Gordon’s story: The long road to diagnosis

*AS SEEN IN PITUTARY LIFE*

These are my recollections of hospital life in the 1950s. It took a long time for me to be diagnosed and they checked several times for sugar diabetes with negative results. All that time I was suffering the debilitating effects of diabetes insipidus (DI). It affected my education, I couldn’t join the choir as I was so thirsty, also I missed out on the stay in London for the Festival of Britain in 1951 as it would have been impossible with my need for frequent toilet visits!

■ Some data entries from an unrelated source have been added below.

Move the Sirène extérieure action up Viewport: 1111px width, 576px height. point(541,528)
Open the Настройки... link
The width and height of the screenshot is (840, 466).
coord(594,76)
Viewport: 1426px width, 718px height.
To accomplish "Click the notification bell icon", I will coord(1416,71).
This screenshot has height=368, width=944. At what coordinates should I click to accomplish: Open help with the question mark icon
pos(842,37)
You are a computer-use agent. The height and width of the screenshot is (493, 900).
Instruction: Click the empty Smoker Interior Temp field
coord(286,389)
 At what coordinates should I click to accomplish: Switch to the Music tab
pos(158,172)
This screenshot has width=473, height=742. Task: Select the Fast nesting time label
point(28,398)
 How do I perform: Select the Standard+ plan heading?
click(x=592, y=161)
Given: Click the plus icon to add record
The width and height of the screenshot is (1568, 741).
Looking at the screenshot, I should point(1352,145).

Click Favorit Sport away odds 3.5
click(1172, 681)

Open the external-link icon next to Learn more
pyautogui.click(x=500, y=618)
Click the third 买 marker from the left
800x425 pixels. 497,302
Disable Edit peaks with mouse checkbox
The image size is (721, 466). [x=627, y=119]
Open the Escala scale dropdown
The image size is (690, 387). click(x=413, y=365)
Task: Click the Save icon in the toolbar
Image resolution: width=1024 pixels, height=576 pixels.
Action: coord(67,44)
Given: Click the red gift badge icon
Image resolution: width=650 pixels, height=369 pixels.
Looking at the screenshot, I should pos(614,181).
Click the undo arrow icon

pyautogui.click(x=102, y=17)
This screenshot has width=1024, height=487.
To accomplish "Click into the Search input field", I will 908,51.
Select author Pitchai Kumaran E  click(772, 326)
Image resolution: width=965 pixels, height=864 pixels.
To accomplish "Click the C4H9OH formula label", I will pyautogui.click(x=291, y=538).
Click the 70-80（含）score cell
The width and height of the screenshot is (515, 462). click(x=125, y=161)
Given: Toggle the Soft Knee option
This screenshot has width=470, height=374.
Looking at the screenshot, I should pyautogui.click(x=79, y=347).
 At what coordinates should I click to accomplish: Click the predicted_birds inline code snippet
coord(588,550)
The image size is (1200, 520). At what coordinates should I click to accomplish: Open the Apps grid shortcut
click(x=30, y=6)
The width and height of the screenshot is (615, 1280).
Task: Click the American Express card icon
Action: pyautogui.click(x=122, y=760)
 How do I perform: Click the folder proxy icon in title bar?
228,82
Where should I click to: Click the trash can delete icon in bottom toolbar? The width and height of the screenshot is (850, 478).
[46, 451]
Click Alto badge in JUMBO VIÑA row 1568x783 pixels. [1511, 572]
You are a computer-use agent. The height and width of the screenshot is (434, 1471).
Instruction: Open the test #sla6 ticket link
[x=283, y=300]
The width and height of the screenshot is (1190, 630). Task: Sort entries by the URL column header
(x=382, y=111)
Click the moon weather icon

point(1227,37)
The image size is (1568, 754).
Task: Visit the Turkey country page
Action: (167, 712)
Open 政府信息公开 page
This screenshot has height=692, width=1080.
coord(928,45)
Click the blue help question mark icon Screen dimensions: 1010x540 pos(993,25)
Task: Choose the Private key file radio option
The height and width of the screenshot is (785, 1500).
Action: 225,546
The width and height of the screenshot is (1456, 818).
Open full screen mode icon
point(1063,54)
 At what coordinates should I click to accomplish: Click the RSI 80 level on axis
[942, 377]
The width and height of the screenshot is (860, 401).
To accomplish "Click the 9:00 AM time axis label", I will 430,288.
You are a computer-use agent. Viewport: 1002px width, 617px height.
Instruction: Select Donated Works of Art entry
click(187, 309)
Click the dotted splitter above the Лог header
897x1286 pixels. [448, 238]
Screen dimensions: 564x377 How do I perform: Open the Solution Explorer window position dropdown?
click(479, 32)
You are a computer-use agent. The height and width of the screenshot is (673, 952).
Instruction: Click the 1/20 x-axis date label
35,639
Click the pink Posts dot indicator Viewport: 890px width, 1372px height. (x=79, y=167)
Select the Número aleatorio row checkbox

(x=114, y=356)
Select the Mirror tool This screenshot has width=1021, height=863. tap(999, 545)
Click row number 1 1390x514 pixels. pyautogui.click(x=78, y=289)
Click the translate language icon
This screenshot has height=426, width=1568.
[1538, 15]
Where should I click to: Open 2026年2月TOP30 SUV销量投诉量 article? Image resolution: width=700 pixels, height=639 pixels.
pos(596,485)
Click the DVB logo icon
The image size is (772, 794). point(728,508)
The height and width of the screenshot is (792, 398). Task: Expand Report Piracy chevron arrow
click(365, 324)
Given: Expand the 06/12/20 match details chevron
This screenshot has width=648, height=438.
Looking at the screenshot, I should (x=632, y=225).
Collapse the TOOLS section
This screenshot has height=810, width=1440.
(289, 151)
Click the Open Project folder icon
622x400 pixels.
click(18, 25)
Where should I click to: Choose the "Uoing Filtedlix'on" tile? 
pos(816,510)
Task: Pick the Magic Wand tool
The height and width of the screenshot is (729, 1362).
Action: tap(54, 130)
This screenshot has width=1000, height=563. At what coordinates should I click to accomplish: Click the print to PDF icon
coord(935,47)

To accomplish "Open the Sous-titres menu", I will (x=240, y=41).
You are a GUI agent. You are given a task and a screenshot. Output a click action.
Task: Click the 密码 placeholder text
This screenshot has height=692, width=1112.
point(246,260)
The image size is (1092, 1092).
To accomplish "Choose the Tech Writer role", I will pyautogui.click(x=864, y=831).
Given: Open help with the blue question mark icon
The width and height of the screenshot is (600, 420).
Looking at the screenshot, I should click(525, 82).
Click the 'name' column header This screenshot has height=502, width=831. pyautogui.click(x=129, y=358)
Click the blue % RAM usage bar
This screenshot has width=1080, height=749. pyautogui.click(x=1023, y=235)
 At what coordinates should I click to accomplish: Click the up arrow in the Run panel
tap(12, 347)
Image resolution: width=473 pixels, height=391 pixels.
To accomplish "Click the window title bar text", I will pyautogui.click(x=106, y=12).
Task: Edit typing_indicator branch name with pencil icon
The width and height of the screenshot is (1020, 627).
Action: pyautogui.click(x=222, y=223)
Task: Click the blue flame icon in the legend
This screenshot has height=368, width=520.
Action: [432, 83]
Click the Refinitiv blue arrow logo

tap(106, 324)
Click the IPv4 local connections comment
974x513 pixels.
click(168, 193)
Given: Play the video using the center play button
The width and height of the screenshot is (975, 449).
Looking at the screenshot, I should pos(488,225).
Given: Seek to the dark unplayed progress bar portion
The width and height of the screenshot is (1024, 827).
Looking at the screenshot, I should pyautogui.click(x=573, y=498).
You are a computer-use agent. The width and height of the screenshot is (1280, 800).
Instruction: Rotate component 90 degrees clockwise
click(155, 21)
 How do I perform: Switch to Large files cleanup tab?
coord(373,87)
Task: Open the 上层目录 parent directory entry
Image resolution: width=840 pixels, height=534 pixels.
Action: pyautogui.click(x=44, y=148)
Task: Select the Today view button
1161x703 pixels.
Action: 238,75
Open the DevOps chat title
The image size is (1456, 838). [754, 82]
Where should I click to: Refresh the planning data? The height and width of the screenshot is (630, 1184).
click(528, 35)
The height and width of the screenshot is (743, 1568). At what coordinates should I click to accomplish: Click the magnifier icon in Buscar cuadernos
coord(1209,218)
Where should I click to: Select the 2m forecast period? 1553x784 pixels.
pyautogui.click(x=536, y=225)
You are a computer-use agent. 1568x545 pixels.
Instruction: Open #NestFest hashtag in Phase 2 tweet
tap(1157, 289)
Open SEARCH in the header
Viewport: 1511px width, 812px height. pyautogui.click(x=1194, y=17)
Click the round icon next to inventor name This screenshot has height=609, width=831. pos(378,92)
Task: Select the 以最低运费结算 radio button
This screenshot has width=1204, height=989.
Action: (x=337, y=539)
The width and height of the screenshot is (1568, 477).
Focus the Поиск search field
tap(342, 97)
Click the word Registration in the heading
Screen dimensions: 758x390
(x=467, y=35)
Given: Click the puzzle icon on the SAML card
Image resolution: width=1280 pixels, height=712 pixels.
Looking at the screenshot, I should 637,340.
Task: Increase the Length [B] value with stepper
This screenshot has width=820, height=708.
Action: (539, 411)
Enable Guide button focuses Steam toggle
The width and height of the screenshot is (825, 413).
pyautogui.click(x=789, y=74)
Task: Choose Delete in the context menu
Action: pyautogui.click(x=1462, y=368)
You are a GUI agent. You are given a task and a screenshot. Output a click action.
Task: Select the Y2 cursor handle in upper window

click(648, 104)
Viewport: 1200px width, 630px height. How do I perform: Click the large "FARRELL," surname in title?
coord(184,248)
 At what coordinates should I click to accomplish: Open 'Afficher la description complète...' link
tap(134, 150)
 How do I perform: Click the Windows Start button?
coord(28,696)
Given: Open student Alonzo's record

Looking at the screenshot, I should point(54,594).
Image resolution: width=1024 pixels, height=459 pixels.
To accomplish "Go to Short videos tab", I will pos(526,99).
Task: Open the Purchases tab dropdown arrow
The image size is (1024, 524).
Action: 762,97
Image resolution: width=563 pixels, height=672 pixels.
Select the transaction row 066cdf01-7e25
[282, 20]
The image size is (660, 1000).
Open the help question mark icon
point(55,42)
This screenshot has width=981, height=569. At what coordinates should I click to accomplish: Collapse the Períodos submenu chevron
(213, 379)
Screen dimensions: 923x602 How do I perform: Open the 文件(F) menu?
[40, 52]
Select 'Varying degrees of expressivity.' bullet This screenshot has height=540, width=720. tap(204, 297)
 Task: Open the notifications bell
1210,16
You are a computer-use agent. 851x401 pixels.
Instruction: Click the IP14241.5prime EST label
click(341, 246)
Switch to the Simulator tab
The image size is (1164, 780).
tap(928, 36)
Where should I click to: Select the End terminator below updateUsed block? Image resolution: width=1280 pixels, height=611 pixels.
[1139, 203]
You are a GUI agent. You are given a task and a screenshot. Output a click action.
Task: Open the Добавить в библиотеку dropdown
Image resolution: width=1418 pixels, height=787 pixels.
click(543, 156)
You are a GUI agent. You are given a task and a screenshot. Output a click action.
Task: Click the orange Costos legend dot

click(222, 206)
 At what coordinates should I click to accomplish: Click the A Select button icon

I went into hospital in March 1954. I was 14 years of age, and considered too old for the children’s ward, so I went into Cavendish ward at Princess Alice Hospital which was a men’s medical ward. I soon settled in and made friends with the men who were my fellow patients and we played games like cribbage, draughts and board games to pass the time away.
The breakfast trolley came round at 8.00am with tea, coffee and cereals. I think that those that were able sat at a table and I am sure a cooked breakfast was available if wanted. We all had to be back in bed with hair brushed and looking smart for the doctors’ rounds at 10.30am. The beds had a name above them to show which doctor you were under.


Monitoring our progress
The doctor came in with the Sister, who looked very smart with her blue dress and white lace around the collar and cuffs. We all had a clipboard at the bottom of the bed, with a chart on it and these were studied to monitor our progress. Sometimes, the doctor had an assistant and occasionally a nurse was called who could comment on individual patents.
We all relaxed after that was over and the next highlight was the visit of the paper girl with her bag of newspapers and magazines. I usually bought the Daily Mirror which I read from cover to cover and sometimes a Beano or Dandy comic. Soon it was lunch time, and a heated trolley was brought in from the kitchens, plugged in to keep the food hot. Again, some had their food served on their over bed table and others sat at a separate table. The sweet was usually fruit or fruit pie and custard, often rice pudding and prunes and occasionally ice cream!
The next big event was visiting time from 2.30 to 3.30pm. They came rushing in, girlfriends, mothers and wives and a few men but probably no children. They always brought gifts of flowers, fruit and sweets. There was a table in the centre of the ward full of flowers and pot plants that the visitors had brought in, but these were removed overnight to an ante-room as flowers absorb oxygen at night and CO2 during the day?


Quite distressed
My parents couldn’t get down to see me often and on one occasion when they did visit me I was undergoing a water deprivation test. I was quite distressed as my mouth was so dry and I was not allowed to drink anything until the test was over. (This was done to check my kidney function!) My Mother said “They will kill that boy” feeling that they were nottaking care of me! She wouldn’t let me go to Great Ormond Street Hospital when I first suffered symptoms of great thirst and frequent visits to the loo when I was seven years old. They might very well have
killed me then as growth hormone, which I needed, was contaminated with CJD! Eventual diagnosis The Almoner came to see me on one occasion and she was very nice and sympathetic. Of course I needed no financial help at that time, I was just a schoolboy. My doctor was Dr Ernslie and he was very caring. He used to talk to me like an adult and even played a game of draughts with me, obviously he won. They eventually diagnosed me with diabetes insipidus, which is a glandular problem but NOT sugar diabetes! I was then discharged on a course of injections and began to feel better, had more appetite and improved enormously, eventually putting on some weight but not growing
any taller than my usual 4 feet 10 inches! In hospital, I did not look forward to these injections and I got to know when they were due, as the nurse came round with a stainless steel kidney shaped dish with a cloth over it covering the syringe!

Sent home with a syringe

In time I was sent home with a large syringe and some ampoules of pitressin tannate in oil and a large bottle of surgical spirit (to clean the skin) and I was shown how to inject myself after practising on an orange. Have you ever tried sticking a needle into yourself? I was supposed to do this every other day to control the symptoms of DI. Eventually, my mother who had some nursing experience, took on the task, alternating the injections in
my shoulder muscle or in my bottom! Rather an embarrassing situation for both of us. It was supposed to be effective for 72 hours but only lasted for a couple of days, so I was still thirsty much of the time. Eventually, they came up with on alternative method of control, known as DDAVP, administered by means of a
nasal spray. You just puffed this up your nose for relief of the symptoms for about five hours. This was much easier to use, and quite convenient to carry with you, so it made a big difference to my life! However, if you overdosed you ended up with a violent headache! We heard of this new development from a neighbour, whose daughter worked in one of the London Teaching Hospitals.

Bought my first flat

This was in 1979 and it gave me independence at long last. In 1980, I bought my first flat in Eastbourne so that I could avoid driving to work each day from my former home, a round trip of about 30 miles. It also gave me a chance of a more social life in Eastbourne after work. Of course l visited my mother frequently to take her shopping and so on.